## [Information supplied]

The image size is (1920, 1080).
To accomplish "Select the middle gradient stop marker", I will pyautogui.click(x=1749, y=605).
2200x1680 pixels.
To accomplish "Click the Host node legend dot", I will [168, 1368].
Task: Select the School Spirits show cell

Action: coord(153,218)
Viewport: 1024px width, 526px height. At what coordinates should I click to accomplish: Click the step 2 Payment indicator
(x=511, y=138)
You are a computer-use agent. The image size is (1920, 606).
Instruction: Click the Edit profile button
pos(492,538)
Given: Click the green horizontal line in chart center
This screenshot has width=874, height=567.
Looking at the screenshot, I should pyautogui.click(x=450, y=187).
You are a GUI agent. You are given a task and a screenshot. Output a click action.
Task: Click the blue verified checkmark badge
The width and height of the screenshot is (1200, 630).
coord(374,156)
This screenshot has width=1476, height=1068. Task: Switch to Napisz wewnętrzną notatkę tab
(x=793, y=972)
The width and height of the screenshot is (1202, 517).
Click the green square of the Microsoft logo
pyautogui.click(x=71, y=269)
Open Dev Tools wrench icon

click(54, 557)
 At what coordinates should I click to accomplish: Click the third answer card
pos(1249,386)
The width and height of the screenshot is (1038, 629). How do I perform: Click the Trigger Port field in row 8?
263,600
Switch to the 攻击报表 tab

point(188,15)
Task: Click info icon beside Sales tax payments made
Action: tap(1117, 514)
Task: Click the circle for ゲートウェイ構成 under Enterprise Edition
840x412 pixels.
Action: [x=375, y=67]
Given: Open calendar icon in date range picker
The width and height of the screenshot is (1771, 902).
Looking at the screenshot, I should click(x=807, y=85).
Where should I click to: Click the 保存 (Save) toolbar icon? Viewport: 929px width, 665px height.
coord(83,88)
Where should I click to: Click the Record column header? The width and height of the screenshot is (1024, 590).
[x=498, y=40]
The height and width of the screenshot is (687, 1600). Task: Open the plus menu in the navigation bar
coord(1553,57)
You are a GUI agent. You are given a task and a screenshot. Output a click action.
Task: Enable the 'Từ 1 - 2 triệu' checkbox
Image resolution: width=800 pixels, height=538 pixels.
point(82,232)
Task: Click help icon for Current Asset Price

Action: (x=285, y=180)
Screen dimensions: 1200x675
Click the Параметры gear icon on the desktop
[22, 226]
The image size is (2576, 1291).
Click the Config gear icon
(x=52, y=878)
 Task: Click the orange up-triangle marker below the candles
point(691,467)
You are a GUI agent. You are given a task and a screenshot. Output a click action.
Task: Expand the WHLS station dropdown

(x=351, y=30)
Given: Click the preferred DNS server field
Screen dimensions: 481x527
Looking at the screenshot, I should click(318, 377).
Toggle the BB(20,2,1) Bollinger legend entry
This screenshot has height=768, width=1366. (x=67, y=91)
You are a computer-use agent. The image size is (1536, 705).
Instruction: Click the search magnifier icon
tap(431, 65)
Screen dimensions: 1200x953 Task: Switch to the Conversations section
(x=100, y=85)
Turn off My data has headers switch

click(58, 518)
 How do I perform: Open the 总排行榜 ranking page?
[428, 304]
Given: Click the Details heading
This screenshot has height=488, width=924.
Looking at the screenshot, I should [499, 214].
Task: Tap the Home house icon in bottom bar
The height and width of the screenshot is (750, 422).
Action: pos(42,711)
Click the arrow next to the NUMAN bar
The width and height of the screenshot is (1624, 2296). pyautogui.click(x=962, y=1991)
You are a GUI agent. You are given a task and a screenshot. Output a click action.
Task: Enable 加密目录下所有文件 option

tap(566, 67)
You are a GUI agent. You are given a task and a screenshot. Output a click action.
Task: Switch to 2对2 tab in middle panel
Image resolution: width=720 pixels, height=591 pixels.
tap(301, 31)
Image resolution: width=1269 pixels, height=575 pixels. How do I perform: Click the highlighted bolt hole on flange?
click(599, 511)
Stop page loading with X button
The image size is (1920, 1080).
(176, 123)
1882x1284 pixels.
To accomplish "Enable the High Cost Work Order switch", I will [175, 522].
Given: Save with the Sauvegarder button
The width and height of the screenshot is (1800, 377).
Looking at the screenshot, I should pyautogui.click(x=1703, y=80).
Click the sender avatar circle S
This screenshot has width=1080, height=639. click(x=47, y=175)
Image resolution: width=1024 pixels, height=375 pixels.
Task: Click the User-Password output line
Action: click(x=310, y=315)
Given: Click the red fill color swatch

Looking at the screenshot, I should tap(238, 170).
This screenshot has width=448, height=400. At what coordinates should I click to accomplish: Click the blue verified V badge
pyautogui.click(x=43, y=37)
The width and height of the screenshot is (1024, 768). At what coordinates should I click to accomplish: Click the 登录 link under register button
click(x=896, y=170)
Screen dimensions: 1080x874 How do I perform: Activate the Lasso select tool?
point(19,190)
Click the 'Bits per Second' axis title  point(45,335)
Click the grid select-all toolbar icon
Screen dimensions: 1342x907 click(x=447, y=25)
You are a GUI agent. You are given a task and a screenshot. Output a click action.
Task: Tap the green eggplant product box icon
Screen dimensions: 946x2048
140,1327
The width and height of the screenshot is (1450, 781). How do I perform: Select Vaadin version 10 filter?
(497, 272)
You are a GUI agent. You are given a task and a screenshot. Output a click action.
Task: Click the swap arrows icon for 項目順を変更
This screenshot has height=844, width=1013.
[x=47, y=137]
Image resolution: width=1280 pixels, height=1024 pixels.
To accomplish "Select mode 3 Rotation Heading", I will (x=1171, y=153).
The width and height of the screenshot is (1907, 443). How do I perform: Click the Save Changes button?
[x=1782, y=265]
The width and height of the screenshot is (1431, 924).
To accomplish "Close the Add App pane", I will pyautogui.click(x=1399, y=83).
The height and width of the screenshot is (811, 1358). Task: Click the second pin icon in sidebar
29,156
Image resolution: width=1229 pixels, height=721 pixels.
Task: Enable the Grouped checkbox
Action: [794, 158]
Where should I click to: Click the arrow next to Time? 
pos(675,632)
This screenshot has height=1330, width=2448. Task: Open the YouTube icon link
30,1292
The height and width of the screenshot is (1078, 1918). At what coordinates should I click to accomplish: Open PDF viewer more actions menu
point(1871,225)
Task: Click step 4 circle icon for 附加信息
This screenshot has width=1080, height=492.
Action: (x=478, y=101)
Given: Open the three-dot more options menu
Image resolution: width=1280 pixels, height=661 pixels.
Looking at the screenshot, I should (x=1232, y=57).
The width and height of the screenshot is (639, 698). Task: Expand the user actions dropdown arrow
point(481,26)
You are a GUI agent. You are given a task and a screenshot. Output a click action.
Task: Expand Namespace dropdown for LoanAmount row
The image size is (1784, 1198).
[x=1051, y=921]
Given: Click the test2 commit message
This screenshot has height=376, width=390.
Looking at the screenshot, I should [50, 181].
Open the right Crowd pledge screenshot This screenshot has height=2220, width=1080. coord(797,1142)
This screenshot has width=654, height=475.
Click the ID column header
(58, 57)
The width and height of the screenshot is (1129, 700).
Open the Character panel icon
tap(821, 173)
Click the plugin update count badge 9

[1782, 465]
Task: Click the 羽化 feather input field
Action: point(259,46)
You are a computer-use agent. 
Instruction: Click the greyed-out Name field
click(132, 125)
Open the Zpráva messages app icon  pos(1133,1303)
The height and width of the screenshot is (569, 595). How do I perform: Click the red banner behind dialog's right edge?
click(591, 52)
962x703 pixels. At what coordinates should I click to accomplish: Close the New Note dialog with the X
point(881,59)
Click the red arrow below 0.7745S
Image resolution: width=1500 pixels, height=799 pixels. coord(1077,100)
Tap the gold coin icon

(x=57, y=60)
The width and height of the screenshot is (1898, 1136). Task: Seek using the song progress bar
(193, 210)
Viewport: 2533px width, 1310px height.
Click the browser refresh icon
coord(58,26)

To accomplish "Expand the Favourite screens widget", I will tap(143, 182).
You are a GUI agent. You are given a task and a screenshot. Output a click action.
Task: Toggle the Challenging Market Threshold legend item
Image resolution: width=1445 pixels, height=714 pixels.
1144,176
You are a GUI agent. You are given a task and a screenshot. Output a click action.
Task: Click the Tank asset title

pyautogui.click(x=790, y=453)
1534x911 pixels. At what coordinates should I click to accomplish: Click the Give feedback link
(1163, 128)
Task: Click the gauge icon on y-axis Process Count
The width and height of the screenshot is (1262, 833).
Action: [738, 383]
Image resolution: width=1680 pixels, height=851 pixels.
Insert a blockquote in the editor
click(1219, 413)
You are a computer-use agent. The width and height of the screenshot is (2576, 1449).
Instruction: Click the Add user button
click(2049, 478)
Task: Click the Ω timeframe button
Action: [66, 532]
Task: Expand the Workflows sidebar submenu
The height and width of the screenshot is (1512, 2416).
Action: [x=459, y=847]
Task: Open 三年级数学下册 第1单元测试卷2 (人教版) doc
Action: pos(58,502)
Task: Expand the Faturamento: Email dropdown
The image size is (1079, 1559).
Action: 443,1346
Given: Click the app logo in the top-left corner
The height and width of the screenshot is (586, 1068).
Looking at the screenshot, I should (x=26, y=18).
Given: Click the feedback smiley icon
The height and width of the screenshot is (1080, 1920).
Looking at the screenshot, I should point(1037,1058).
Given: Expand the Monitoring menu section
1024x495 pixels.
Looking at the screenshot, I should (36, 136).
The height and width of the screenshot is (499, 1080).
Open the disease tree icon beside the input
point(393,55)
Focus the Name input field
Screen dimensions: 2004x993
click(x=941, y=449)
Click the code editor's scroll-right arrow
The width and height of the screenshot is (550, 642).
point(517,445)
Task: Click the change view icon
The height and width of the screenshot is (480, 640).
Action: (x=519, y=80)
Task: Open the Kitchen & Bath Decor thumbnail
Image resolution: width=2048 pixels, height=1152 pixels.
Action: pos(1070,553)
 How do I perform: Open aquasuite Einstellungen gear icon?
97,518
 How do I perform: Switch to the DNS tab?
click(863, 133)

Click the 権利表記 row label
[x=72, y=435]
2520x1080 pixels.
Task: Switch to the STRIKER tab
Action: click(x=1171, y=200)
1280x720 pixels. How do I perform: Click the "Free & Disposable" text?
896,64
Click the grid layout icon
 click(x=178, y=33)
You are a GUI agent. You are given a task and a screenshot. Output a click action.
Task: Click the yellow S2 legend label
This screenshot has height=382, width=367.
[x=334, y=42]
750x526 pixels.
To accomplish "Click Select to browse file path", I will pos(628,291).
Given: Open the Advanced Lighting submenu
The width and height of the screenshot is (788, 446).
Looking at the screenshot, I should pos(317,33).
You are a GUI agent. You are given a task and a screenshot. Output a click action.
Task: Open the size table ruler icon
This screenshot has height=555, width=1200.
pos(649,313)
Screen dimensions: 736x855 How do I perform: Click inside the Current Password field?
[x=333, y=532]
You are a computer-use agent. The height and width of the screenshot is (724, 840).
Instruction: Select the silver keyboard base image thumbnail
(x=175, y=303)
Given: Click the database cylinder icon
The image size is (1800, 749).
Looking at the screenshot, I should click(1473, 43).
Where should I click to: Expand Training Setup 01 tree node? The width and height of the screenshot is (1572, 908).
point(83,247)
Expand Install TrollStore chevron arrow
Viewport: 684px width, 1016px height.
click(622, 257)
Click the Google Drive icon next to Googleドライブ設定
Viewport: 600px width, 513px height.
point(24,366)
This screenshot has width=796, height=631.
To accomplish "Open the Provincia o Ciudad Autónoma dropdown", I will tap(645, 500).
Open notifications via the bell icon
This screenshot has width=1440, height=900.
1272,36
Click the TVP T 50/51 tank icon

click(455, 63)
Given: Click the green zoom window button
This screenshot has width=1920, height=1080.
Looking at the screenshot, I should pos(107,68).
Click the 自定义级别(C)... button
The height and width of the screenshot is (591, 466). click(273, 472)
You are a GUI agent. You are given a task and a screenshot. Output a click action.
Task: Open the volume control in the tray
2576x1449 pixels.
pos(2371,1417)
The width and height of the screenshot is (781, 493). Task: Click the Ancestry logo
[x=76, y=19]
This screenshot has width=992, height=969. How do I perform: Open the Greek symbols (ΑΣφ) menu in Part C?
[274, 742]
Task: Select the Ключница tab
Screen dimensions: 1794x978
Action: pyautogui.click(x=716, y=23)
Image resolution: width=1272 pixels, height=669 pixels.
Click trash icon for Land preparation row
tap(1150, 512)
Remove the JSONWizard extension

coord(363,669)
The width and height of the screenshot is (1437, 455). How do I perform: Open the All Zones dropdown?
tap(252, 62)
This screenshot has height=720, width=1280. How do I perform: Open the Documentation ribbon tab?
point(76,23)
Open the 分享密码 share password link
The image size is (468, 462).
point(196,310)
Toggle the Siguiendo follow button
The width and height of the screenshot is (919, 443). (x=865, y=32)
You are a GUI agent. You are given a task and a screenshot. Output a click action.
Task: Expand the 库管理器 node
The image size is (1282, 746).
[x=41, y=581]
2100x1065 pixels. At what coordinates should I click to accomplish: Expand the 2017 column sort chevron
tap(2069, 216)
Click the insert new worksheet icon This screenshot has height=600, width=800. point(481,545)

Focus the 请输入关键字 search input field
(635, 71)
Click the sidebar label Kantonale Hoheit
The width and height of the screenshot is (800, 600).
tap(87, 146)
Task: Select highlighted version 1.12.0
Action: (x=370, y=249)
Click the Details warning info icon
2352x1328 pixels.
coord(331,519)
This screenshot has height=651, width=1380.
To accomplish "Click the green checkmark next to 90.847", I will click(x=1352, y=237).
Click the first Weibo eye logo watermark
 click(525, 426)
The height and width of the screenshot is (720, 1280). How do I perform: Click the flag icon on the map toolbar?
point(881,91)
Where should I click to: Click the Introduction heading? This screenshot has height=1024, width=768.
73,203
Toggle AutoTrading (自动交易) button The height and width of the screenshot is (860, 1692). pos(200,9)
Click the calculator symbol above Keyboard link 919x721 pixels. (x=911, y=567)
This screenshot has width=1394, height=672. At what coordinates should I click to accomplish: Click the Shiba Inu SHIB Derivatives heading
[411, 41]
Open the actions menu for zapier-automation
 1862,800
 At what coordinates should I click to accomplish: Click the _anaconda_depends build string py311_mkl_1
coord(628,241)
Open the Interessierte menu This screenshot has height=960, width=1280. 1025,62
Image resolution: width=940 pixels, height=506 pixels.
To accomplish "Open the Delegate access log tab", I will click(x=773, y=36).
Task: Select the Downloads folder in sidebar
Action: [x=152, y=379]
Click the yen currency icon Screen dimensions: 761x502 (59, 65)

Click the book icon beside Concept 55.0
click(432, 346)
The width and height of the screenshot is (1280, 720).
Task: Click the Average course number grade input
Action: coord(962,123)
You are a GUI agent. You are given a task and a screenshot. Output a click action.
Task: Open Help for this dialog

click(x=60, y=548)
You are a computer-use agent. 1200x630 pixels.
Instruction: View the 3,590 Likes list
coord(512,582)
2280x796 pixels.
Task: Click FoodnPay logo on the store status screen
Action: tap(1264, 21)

## [Set task]
Rewrite the entries from the line with "Task: Click the gauge" to the line with "Action: [66, 532]", changing "blockquote" to "quote block" and keeping everything else the same.

## [Full answer]
Task: Click the gauge icon on y-axis Process Count
The width and height of the screenshot is (1262, 833).
Action: [738, 383]
Image resolution: width=1680 pixels, height=851 pixels.
Insert a quote block in the editor
click(1219, 413)
You are a computer-use agent. The width and height of the screenshot is (2576, 1449).
Instruction: Click the Add user button
click(2049, 478)
Task: Click the Ω timeframe button
Action: [66, 532]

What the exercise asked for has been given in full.